Oct 6, 2009, 11:03 AM

Post #3 of 26 (2472 views)
Permalink
Re: a new setuptools release? [In reply to]

At 02:45 PM 10/6/2009 +0100, Chris Withers wrote:
>>To put this into a way that makes sense to me: I'm volunteering to
>>keep distribute 0.6 and setuptools 0.6 in sync, no more, no less,
>>and try and keep that as uncontroversial as possible, and get
>>setuptools 0.6 releases out to match distribute 0.6 releases as soon as I can.

That may not be as easy as it sounds; Distribute deleted various
things from the setuptools tree (e.g. the release.sh script, used for
issuing releases) and of course it adds other stuff (e.g. stuff to
overwrite setuptools). So you'd need to screen the diffs.

Second, I still intend to move setuptools 0.7 forward at some point,
which means the patches also need to go to the trunk.

If I had the time to co-ordinate and supervise all this, I'd have the
time to just do it myself.

If you want to help with that, the most helpful thing would be for
you to consolidate all the changes into a pair of patches: one for
the 0.6 branch and one for the 0.7 trunk.

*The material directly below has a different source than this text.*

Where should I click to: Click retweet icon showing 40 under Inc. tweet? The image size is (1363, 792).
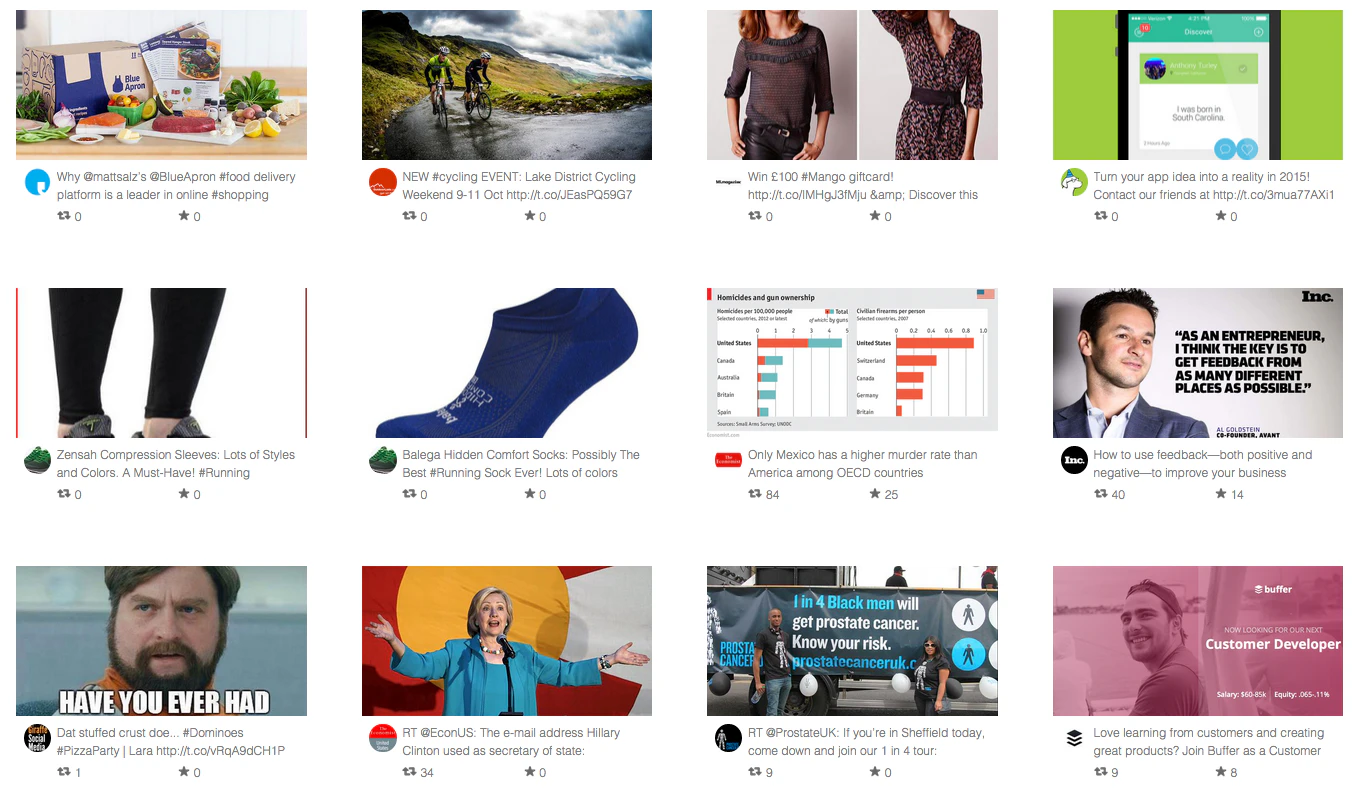click(1100, 494)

These patches would also need to exclude the SVN 1.6 changes (as I
already have a change for that in my working copy, not yet checked
in). They would also need to include appropriate changelog and
documentation updates.

If you can get those to me by Friday, I'll have them reviewed,
applied, and released by Monday. I was already planning to spend a
little time on bug closing and patch application this coming weekend,
so if you can do this for me first, it will maximize the number I can get done.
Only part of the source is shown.